MRI reconstruction via multi transforms learning and logarithm ratio for vectorized groups

Abstract

Compressed sensing (CS) has been demonstrated to substantially reduce the scan time of magnetic resonance imaging (MRI) by undersampling k-space data. The desirable reconstruction of MR image depends on a reasonable sparse representation model that synthesizes the prior information of image as much as possible. Since learning transform is expected to provide a sparser representation, which is associated with lower reconstruction error, in this work, a multi group transforms learning scheme is proposed, which combines the adaptive sparsifying process with the utilization of nonlocal self-similarity, to generate the highly sparse coefficients of groups composed of similar patches. In addition, a non-convex logarithm ratio function is defined to better approximate l0 norm, and thus employed as the regularizer function to enforce sparsity over image coefficients.

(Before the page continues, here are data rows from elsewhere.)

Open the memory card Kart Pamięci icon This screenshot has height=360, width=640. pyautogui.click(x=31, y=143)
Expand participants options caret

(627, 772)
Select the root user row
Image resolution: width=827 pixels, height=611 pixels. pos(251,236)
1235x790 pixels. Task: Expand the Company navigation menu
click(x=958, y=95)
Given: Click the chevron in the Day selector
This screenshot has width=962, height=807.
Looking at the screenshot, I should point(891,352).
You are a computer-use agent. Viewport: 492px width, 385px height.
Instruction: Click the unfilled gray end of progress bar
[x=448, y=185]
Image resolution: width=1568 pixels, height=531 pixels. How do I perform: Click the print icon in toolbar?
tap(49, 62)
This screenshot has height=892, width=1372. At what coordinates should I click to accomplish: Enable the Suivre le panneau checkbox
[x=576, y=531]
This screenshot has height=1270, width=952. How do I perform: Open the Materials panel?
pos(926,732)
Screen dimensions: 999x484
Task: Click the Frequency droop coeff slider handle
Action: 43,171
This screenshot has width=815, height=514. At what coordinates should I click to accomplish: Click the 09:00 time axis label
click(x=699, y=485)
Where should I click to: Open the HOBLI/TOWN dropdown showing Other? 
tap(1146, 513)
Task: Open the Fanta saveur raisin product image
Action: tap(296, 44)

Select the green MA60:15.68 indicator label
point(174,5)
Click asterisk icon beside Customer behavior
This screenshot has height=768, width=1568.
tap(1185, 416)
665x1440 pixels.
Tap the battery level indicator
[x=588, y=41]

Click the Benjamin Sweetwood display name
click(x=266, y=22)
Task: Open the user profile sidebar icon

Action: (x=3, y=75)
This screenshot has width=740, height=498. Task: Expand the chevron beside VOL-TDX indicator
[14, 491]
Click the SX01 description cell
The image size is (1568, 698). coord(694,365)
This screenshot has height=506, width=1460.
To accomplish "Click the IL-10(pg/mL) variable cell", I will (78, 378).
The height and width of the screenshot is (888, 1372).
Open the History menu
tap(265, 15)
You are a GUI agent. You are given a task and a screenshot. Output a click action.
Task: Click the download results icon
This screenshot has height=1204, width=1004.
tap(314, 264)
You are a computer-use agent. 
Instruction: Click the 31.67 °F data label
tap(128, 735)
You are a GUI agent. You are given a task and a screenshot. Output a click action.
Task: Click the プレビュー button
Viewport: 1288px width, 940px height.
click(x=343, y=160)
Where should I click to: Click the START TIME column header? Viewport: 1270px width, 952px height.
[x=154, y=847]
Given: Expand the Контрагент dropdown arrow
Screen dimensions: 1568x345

Furthermore, based on the alternating direction method of multipliers (ADMM), an efficient numerical algorithm is deduced to optimize the proposed CS-MRI model. Within this framework, the obtained coefficients and the undersampled k-space data are incorporated in a least squares problem, which is efficiently solved to reconstruct a clear MR image. The learned multi group transforms overcome the restriction of Kronecker product structure and global transform, thus resulting in obvious performance improvement. The proposed iterative formula to calculate the proximal mapping of logarithm ratio guarantees the convergence towards the unique optimal solution, also brings a certain performance gain. Extensive experimental results reveal that the proposed method not only results in better visual quality but achieves higher PSNR and SSIM than competing methods for all sampling rates and noise intensities.